_ENTRIES PROVIDED_.
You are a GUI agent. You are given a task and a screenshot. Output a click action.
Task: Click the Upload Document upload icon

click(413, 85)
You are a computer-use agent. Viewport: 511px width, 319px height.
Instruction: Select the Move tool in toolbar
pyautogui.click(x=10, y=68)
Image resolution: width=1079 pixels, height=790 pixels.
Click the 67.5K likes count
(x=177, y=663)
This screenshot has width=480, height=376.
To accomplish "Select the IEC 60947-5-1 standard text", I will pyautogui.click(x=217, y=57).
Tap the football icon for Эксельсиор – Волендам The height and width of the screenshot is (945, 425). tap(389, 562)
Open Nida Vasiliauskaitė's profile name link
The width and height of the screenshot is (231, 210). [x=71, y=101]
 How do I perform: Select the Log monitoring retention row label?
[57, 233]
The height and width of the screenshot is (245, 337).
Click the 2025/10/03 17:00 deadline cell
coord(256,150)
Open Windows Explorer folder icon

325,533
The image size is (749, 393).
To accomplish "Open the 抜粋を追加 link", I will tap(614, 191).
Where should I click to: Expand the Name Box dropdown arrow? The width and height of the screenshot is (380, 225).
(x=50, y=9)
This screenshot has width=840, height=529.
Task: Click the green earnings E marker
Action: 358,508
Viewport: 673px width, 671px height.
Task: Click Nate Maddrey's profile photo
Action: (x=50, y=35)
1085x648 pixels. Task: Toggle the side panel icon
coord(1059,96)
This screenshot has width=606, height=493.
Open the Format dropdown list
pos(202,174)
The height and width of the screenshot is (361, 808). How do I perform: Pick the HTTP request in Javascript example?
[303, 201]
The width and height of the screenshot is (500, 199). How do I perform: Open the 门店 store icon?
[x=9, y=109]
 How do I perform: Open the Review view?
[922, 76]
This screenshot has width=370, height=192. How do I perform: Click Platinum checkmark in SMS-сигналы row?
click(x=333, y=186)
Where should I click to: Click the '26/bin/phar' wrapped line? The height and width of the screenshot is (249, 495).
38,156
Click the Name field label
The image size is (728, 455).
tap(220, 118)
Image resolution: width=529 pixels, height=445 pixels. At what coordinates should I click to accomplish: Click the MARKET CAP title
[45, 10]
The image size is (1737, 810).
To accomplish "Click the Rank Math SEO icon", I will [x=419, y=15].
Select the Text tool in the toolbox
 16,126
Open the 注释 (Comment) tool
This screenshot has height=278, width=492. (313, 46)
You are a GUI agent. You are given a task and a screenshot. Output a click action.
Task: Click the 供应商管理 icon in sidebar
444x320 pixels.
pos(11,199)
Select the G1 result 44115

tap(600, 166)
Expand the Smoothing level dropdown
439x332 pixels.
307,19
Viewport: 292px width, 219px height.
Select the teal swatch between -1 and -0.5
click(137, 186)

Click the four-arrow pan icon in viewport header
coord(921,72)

_THE PROBLEM_. Could you set down, word for word, only the lines above from the line with "Task: Click the 供应商管理 icon in sidebar" to the line with "Viewport: 292px width, 219px height.", including both?

_ANSWER SECTION_.
Task: Click the 供应商管理 icon in sidebar
444x320 pixels.
pos(11,199)
Select the G1 result 44115

tap(600, 166)
Expand the Smoothing level dropdown
439x332 pixels.
307,19
Viewport: 292px width, 219px height.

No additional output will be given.